BHS buyer convicted over pension information failures
Dominic Chappell, the former racing driver turned businessman who bought BHS for £1, has been convicted of failing to hand over information required by the Pensions Regulator (TPR) as part of its investigation into the sale and then collapse of the high street fashion retailer
12 Jan 2018
This included information about the purchase of BHS by Chappell’s investment vehicle, Retail Acquisitions Ltd (RAL) and the participants involved, as well as transactions involving BHS and RAL after the sale had been completed.

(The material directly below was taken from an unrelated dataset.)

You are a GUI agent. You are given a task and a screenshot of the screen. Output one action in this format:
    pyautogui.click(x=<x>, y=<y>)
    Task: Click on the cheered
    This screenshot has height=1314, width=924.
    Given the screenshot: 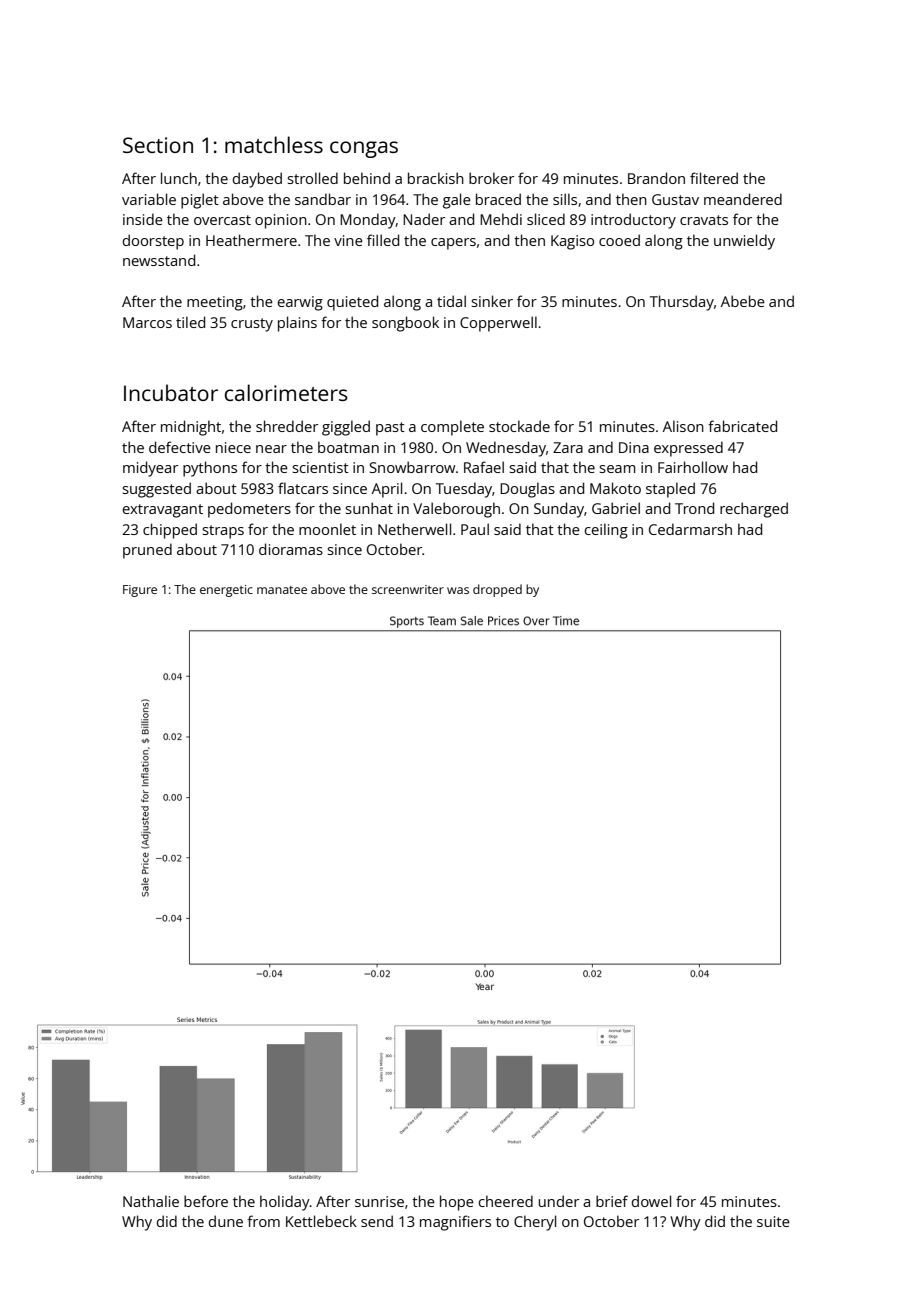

TPR said Chappell also failed to provide information about a possible unauthorised disclosure of restricted material. The regulator made the claims using powers under section 72 of the Pensions Act 2004. Failure to provide such information, without a reasonable excuse, is a criminal offence which can result in an unlimited fine.
At Brighton Magistrates’ Court Chappell was found guilty of three charges of neglecting or refusing to provide information and documents, without a reasonable excuse. Chappell had denied the charges.
District Judge William Ashworth adjourned the case until 19 January, when Chappell will be sentenced at Winchester Crown Court.
Chappell bought BHS from former owner billionaire Sir Philip Green for £1 in March 2015. Shortly afterwards TPR asked for hundreds of documents in relation to the £571m pension blackhole at the company.
BHS subsequently collapsed a year later with the loss of some 164 stores and around 11,000 jobs. Green agreed to pay £363m towards the pension deficit, but TPR has continued action to protect the pensions of the scheme’s 19,000 members.
The case is the fifth criminal conviction secured by TPR against individuals or organisations for failing to comply with section 72 notices.
Nicola Parish, TPR’s executive director of frontline regulation, said: ‘Dominic Chappell failed to provide us with information we had requested in connection with our investigation into the sale and ultimate collapse of BHS, despite numerous requests.
‘The power to demand specific information is a key investigative tool in our work to protect people’s pensions. This conviction shows that the courts recognise its importance and that anyone who fails to co-operate with our information notices risks getting a criminal record.’
Chappell is planning to appeal the decision.
TPR’s separate anti-avoidance action against Chappell in respect of the BHS pension schemes is continuing.